Wanna Build A Super App? Try Embedded Fintech First
Something that’s irked me over the last few years is the rhetoric around building a financial super app. Before, we talked a bit into why companies want to rebundle financial services—it increases revenue and retention for existing customers and it’s got really easy to build new digital financial services from scratch.
But just cause you can do something doesn’t mean you should. And I think most fintech companies should stay away from being a financial super app and stay focused on their core value proposition, and expand into new products only if it makes sense.
Historically, the whole idea around a financial super app really originated from China—in apps like Alipay or WeChat Pay, users could initiate a bunch of different financial transactions. But there’s a reason this worked in China—traditional financial systems and products like payment cards weren’t easily accessible there, so tech players needed to create digital systems for money movement and transacting for their users. The traditional payment network between merchants, banks, and consumers didn’t really exist, and there was only cash-based transactions to compete with. Also, as FT Partners Research notes, regulation in China was a lot more lax around banking and financial products for Chinese companies, make it easier to build financial products directly. (BTW—if you haven’t read the FT Partners Research note on Super Apps, check it out here—highly recommended spending some time reading through it if you’re interested in the topic.
But another layer that is less discussed is that Alipay, WeChat Pay, and others were capitalizing on a robust and highly engaged platform—Alipay was a subsidiary of Alibaba and WeChat Pay is an offshoot of WeChat, the social media platform. Users on Alibaba were already transacting a ton on the platform, but more importantly, Alibaba had both merchants and users it needed to pay out (for fees, returns, etc) and doing that in an economy that’s predominantly cash is extremely hard. Similarly, WeChat was already building a robust e-commerce ecosystem that helped users buy digital and physical goods and services (micropayments to creators, payments for taxi’s, etc.) In both cases, building a solid financial infrastructure dramatically improved their core product’s UX and functionality. Everyone in fintech talks about how to build a super app by providing value through cheaper, more accurate, financial services—but, in my opinion, the real reason Asian super apps worked is because the financial layer made the core product more engaging for users and sticky. Because that worked, Alipay and WeChat Pay were able to easy expand into a huge ecosystem of financial services that were offered digitally.

++++++++

Copy word for word the passage of the essay on financial super apps, starting with "Wanna Build A" and going on through "services from scratch.".

Listed entries:
++++++++

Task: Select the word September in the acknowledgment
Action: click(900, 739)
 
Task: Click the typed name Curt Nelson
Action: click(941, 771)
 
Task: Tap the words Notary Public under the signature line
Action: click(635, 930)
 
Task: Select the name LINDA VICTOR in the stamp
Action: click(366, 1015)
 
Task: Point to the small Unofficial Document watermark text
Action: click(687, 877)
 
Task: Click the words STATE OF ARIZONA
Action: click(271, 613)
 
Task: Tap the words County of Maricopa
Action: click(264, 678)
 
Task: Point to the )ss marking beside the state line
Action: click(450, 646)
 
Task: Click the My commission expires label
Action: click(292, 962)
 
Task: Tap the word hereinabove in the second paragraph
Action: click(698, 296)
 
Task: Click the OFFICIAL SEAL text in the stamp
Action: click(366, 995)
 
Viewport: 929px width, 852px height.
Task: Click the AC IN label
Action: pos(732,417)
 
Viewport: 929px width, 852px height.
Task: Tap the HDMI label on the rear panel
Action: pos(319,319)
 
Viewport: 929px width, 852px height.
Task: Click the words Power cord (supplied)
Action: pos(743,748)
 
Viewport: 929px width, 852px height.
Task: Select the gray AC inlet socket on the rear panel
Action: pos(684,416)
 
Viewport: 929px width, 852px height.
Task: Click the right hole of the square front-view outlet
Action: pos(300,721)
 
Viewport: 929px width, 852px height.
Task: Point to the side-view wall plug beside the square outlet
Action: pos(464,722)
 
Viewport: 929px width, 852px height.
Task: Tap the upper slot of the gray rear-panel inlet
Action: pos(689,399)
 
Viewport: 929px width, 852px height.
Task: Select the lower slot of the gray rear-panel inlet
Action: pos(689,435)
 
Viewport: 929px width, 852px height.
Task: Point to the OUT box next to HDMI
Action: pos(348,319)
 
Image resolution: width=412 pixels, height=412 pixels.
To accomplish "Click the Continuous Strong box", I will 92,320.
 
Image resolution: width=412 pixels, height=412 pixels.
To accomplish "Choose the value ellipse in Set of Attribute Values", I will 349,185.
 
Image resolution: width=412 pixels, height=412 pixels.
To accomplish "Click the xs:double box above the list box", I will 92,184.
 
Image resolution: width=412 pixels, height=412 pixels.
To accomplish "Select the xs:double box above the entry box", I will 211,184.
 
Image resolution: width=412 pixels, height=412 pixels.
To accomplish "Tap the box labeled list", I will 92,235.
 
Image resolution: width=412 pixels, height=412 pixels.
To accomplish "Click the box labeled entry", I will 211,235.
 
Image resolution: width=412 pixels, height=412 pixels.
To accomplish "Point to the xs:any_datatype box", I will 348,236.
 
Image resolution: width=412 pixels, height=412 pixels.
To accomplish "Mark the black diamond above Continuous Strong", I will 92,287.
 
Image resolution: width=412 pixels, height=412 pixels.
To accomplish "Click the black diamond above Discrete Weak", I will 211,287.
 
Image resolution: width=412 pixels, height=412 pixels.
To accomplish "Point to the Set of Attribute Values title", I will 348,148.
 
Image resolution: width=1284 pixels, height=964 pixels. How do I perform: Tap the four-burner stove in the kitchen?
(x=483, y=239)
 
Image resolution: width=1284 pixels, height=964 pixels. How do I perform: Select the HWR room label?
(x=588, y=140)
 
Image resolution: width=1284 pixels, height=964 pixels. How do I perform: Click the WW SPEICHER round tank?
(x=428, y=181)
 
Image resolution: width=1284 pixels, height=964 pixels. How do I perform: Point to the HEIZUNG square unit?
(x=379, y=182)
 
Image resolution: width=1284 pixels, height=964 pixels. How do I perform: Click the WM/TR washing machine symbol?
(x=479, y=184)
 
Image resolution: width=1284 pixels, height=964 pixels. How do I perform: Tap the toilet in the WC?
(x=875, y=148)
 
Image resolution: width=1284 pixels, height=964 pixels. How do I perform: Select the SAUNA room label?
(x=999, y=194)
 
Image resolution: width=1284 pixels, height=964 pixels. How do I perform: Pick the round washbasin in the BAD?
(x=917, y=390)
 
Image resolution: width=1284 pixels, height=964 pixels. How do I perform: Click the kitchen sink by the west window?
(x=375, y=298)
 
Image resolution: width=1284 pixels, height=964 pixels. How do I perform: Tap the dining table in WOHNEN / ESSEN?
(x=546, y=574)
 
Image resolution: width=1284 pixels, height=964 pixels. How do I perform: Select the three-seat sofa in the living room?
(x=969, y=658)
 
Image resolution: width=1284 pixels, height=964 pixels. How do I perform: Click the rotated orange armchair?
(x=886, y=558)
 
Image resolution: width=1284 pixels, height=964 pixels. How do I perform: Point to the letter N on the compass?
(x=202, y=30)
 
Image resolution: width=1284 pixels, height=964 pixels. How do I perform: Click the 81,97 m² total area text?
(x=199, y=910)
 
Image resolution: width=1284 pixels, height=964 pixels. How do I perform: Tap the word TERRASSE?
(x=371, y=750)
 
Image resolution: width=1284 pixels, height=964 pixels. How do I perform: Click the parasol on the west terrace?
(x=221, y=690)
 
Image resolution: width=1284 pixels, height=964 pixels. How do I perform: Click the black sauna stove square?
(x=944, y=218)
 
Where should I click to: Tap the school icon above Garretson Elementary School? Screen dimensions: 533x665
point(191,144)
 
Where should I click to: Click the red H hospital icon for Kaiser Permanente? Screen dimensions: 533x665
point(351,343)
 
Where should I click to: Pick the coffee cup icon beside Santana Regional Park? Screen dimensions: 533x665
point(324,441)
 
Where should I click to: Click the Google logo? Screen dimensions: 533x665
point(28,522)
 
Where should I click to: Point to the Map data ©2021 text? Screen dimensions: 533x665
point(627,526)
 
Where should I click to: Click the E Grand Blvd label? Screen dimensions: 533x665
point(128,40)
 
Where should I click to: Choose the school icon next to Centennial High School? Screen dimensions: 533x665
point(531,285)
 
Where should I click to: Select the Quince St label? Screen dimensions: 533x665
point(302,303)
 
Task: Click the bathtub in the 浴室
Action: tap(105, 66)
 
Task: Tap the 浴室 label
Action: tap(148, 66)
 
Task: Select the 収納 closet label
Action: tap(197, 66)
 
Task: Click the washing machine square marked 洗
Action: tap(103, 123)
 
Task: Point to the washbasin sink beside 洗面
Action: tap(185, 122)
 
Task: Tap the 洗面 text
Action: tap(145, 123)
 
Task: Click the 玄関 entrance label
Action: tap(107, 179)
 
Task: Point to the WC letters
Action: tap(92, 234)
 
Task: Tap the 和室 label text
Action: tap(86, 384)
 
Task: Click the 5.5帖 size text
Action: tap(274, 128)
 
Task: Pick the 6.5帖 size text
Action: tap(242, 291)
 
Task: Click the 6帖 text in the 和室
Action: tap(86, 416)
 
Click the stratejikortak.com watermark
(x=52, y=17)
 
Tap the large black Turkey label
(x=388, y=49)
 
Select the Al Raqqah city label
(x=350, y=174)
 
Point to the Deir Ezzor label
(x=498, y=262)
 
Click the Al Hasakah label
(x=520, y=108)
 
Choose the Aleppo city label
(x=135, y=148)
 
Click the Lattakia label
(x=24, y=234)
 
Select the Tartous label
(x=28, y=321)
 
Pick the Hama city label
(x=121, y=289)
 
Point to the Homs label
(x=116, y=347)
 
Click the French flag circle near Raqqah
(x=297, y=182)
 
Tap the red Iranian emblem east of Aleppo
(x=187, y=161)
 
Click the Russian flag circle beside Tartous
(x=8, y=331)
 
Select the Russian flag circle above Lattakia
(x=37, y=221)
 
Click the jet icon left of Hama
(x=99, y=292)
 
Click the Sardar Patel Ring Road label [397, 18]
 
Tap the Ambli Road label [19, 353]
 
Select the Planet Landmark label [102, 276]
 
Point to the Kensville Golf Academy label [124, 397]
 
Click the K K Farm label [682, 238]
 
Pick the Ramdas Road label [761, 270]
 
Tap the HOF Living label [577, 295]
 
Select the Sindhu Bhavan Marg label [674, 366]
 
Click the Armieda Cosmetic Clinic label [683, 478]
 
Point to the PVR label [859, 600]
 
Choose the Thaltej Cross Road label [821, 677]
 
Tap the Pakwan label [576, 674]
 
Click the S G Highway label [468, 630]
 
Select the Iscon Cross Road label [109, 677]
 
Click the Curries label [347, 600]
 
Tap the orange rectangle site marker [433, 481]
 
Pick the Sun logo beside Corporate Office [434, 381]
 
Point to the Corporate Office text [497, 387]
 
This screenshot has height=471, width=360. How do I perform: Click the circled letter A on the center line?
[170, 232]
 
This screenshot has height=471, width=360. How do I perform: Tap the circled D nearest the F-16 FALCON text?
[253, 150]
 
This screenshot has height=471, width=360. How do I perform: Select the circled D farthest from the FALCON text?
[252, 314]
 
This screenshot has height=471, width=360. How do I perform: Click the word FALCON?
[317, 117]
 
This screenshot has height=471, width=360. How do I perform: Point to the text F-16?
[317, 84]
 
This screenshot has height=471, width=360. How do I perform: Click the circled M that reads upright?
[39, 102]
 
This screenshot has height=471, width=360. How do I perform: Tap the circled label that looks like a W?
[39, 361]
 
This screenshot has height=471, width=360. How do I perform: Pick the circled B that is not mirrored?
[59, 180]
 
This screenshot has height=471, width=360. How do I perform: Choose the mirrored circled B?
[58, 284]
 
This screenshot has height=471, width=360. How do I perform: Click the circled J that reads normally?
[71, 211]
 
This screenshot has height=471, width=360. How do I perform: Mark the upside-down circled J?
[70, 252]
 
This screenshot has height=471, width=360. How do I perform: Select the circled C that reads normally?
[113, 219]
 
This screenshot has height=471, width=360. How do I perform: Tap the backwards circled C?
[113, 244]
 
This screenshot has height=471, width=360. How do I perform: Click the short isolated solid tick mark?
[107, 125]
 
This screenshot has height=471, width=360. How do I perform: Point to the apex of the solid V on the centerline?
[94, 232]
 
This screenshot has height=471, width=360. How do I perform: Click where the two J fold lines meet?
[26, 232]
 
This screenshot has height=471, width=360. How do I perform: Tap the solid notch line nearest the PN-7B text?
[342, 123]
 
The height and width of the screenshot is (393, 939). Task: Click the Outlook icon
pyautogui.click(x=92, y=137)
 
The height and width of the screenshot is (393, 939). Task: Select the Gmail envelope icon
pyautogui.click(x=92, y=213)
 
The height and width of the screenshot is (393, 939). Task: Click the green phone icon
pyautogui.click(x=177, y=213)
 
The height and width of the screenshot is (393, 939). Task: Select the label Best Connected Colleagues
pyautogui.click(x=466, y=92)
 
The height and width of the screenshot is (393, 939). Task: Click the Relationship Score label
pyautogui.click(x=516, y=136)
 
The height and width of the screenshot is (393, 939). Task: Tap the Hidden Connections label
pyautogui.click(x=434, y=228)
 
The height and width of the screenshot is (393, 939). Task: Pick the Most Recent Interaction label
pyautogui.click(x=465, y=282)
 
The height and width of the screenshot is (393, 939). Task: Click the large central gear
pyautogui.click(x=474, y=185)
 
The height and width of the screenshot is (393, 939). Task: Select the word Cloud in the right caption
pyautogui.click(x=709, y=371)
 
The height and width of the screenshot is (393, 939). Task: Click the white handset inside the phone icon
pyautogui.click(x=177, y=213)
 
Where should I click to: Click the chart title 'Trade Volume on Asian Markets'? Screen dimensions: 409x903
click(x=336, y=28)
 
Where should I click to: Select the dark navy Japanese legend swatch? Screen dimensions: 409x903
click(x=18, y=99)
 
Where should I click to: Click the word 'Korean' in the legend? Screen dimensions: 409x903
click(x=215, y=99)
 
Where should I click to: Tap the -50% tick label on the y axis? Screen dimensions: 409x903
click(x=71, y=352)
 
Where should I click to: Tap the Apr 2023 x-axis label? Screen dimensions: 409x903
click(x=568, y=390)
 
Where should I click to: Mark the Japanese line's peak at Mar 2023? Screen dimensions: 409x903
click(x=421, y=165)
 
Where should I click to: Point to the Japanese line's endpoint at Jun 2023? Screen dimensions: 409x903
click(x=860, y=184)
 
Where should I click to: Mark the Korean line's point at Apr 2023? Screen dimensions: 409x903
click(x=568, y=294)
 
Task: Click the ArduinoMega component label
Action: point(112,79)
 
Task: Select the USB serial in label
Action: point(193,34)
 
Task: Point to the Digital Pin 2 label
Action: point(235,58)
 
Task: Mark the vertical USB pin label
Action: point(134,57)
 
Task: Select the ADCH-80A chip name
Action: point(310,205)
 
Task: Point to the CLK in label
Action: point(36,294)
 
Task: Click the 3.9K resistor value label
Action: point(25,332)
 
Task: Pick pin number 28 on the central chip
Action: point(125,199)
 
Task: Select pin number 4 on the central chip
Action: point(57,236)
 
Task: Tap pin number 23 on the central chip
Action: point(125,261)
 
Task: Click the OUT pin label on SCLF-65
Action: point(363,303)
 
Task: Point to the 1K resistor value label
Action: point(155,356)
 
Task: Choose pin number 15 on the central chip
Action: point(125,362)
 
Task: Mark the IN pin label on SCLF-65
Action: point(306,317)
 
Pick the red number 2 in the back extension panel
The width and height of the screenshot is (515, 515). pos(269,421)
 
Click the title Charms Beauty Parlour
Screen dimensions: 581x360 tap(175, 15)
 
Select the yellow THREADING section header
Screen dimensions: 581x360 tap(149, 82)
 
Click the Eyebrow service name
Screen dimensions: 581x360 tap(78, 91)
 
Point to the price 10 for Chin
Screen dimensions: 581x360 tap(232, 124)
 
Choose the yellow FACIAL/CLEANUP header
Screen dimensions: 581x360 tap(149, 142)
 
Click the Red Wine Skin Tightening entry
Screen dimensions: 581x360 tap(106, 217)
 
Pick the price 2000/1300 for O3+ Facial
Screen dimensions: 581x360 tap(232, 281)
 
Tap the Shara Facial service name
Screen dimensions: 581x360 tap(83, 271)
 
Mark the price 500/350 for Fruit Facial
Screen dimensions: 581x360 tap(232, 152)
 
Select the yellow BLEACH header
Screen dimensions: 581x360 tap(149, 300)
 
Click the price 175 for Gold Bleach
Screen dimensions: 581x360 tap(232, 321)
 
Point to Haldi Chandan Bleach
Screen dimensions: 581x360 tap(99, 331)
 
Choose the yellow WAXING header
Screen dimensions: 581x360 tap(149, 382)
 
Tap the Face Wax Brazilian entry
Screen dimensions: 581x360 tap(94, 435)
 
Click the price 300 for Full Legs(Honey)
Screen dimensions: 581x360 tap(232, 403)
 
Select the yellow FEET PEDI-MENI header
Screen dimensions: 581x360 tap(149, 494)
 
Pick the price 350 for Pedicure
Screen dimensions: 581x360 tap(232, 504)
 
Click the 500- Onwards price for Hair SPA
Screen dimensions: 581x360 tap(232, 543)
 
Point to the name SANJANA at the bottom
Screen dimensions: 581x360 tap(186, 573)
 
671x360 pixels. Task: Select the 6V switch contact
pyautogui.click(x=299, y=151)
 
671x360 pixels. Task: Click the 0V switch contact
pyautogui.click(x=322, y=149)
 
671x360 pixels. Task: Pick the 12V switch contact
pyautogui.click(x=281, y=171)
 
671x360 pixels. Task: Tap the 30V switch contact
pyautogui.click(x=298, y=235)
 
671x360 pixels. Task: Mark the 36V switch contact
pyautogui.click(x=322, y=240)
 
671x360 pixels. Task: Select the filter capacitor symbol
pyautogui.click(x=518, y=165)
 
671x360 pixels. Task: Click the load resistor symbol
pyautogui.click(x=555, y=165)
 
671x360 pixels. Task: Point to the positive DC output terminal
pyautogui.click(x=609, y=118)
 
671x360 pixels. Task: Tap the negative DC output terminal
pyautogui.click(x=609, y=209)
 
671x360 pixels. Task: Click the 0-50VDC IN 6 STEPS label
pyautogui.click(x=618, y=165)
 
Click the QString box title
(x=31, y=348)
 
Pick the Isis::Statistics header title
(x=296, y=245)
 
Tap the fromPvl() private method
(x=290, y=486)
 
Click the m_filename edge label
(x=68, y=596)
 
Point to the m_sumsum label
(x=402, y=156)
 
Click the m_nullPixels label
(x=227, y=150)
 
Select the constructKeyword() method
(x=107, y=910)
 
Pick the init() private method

++++++++

Response:
Wanna Build A Super App? Try Embedded Fintech First
Something that’s irked me over the last few years is the rhetoric around building a financial super app. Before, we talked a bit into why companies want to rebundle financial services—it increases revenue and retention for existing customers and it’s got really easy to build new digital financial services from scratch.